Select each line of the records below that contains the word "coordinates" and copy those lines out.

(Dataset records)
▼
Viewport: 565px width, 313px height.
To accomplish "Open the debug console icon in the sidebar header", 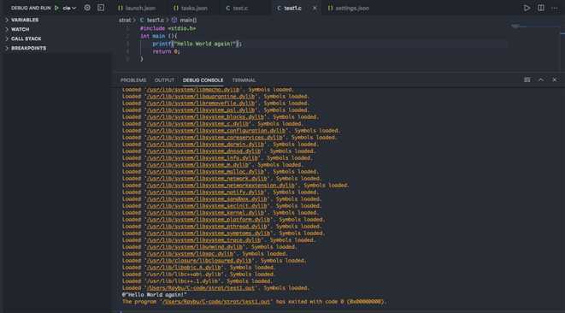I will [101, 8].
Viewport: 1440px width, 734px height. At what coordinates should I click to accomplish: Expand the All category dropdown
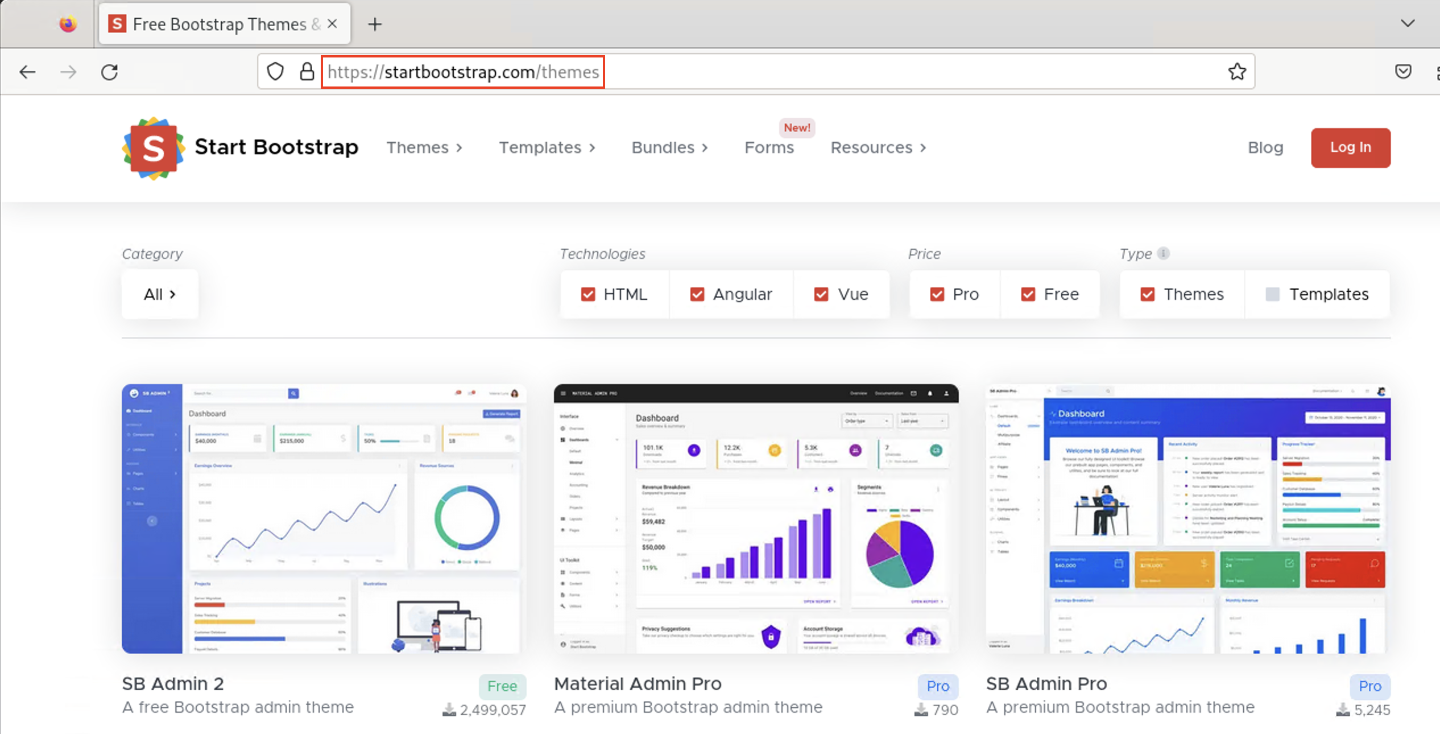point(160,294)
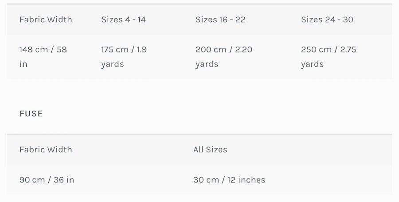
Task: Select the Sizes 24 - 30 column header
Action: pyautogui.click(x=327, y=20)
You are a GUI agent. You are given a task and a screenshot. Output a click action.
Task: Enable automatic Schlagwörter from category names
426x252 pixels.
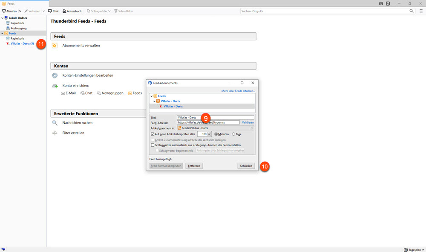pos(153,145)
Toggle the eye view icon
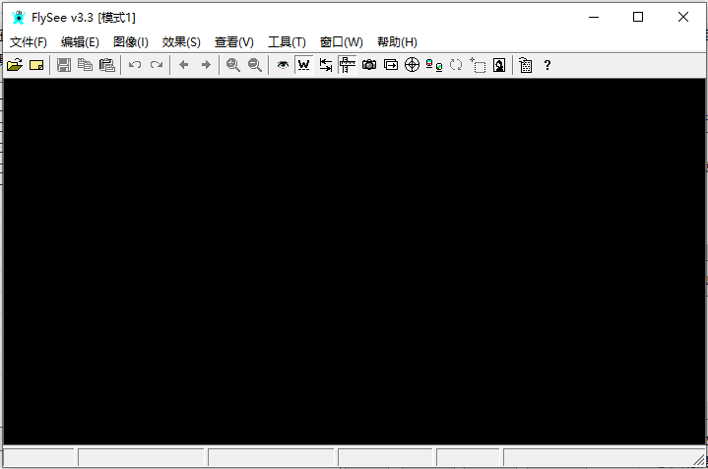708x469 pixels. click(x=283, y=65)
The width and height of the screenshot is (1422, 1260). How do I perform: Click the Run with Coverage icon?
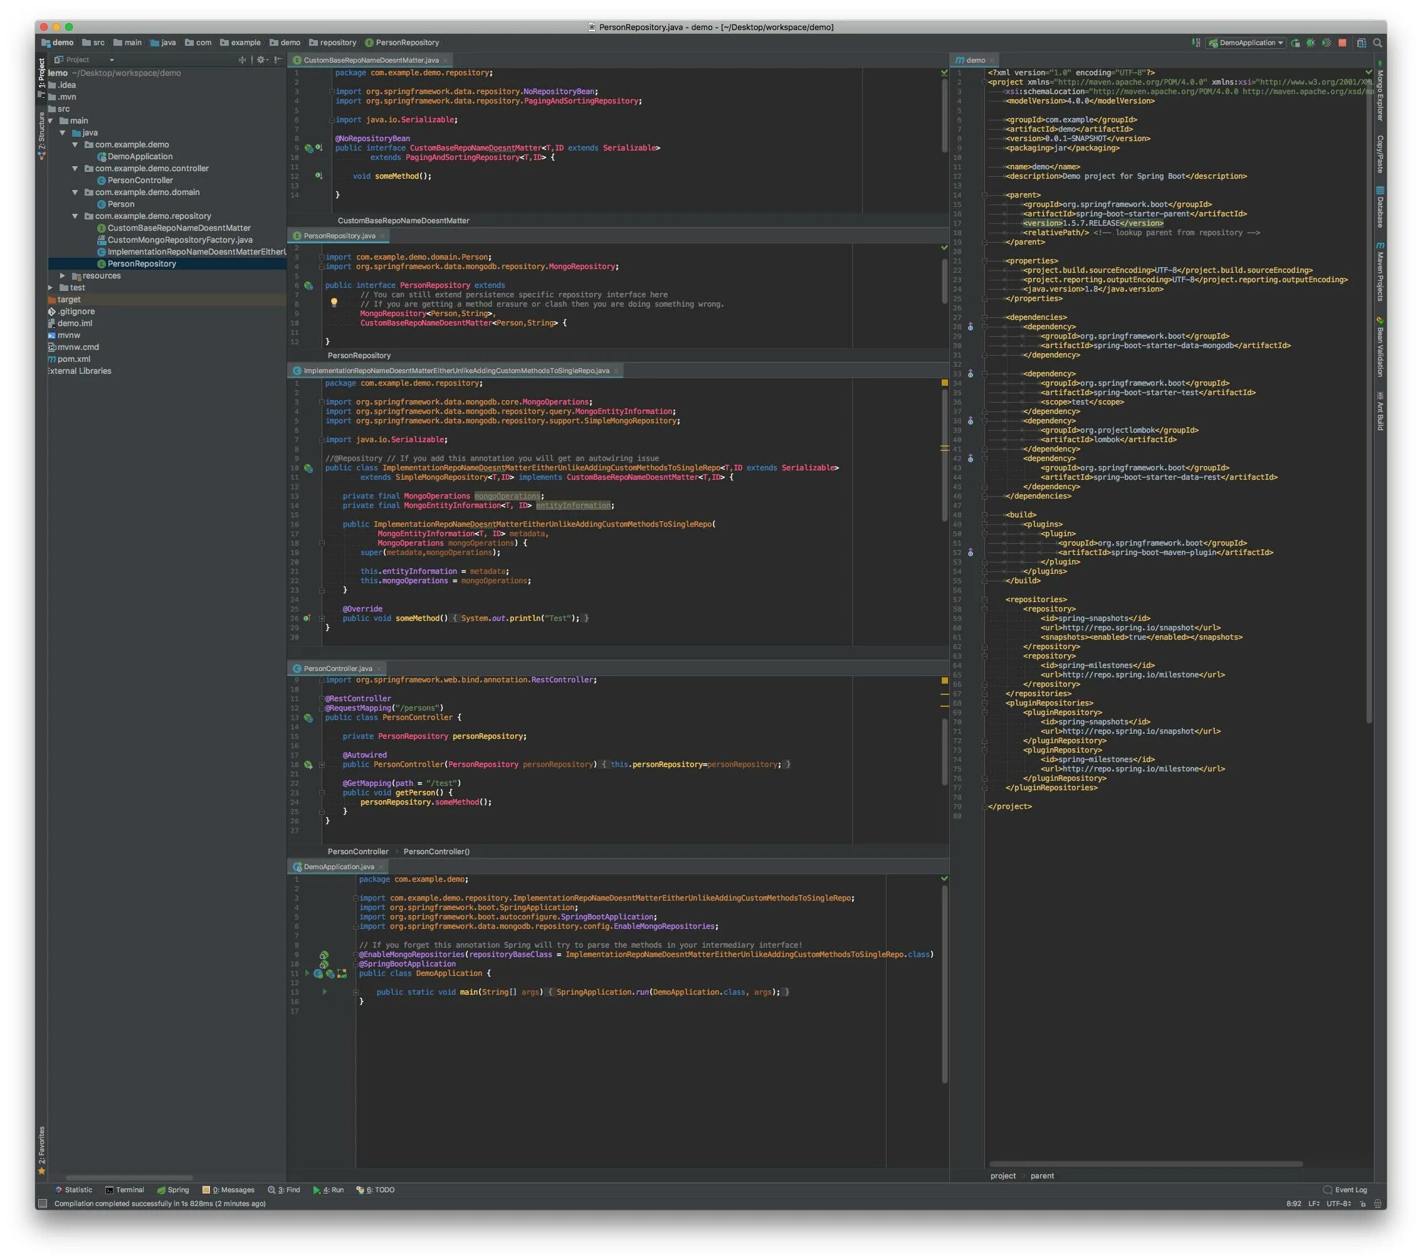pos(1327,43)
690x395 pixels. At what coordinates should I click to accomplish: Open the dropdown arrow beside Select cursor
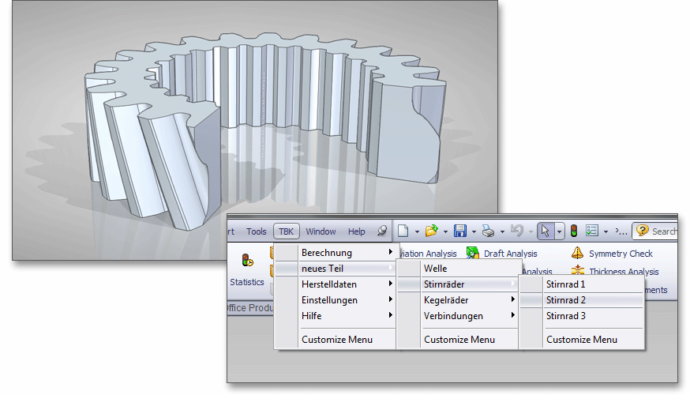559,231
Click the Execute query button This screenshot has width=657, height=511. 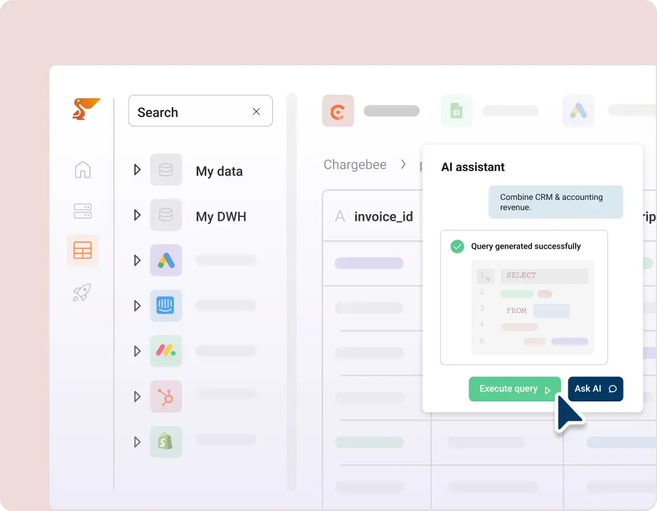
▲
EXERCISE RESPONSE.
Viewport: 1440px width, 734px height. At what coordinates should I click to accomplish: Expand the All category dropdown
690x395 pixels. At what coordinates should I click to accomplish: Open the dropdown arrow beside Select cursor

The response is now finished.